Beim Lesen einiger Beiträge hier fragt man sich ernsthaft, was deren Autoren nicht alles zu verbergen haben müssen, dass sie sich derart aufregen, wenn Herr Schäuble sog. "Onlinedurchsuchungen" auch nur zur Sprache bringt. Mir persönlich ist es egal, ob mein Computer von staatlichen Behörden überwacht wird, wobei ich kaum in das Profil des Schwerverbrechers passen dürfte. Wenn die gezielte Durchsuchung von Computern durch das JuMin dazu beiträgt, auch nur einen Anschlag, egal in welchem Land, oder nur eine "gewöhnliche" Straftat zu verhindern, und dadurch das Leben eines unschuldigen Kindes gerettet wird, dann öffne ich doch gerne meinen DSL-Port für Herrn Schäuble.

Die große Anzahl von Kommentaren in sehr kurzer Zeit, mit nur einer Zustimmung für Ihre Forderung, zeigt Ihnen Frau Harms, wie sehr Sie den Nerv des Volkes treffen und wie sehr dieser Staat seine demokratischen Möglichkeiten ausgereizt hat. Ja, meines Erachtens bereits überzogen hat.
Statt unter dem Deckmantel der Terrorgefahr die Bürger immer weiter zu knechten, ist es an der Zeit den Bürgern mehr Rechte zur direkten Demokratie zu geben. Nur damit erhalten Sie und die sogenannten Staatsrepräsentanten die Informationen die Sie wünschen. Oder: trotz aller neuen und alten Regelungen seit RAF-Zeiten, insbesondere zur Bildung einer kriminellen Vereinigung, konnten Sie z.B. den 6-fach Mord von Duisburg nicht verhindern.

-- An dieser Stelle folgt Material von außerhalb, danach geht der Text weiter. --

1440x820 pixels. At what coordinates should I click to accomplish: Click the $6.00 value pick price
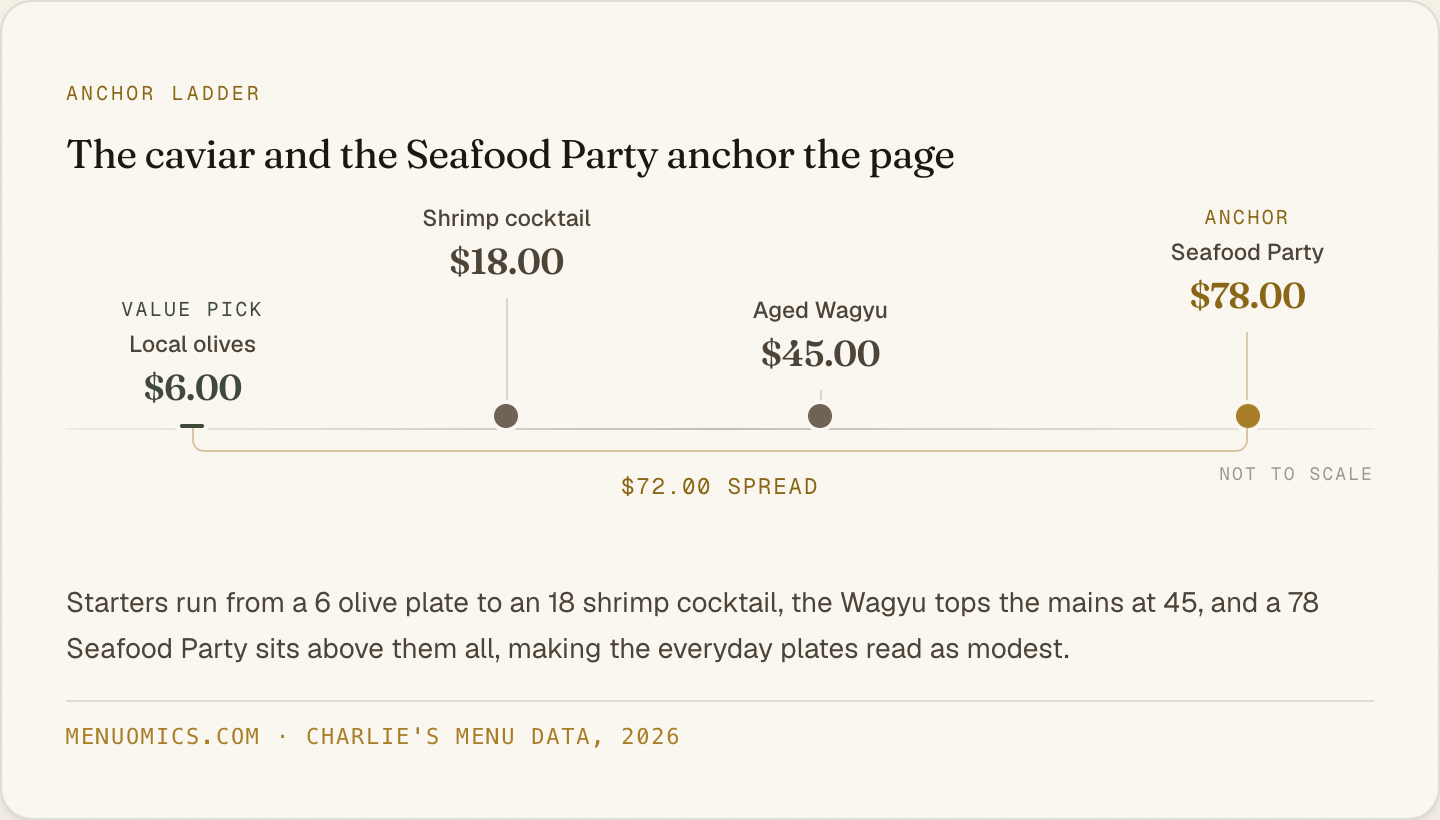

Dies obwohl das BKA durch die italienischen Behörden vorgewarnt war. Diese Liste ist unendlich lang und es ist sicher nur der aktuellste Fall in einer sich weiter fortsetzenden Liste.
Die Reaktionen in den Kommentaren hier geben Mut, daß die Zeit naht, bis diese selbst ernannten Berufspolitiker und Staatsrepräsentanten wieder hinweggefegt werden wie einst am 9. November 1989. Onlineausspähung ist doch nur der digitale Blockwart der Neuzeit.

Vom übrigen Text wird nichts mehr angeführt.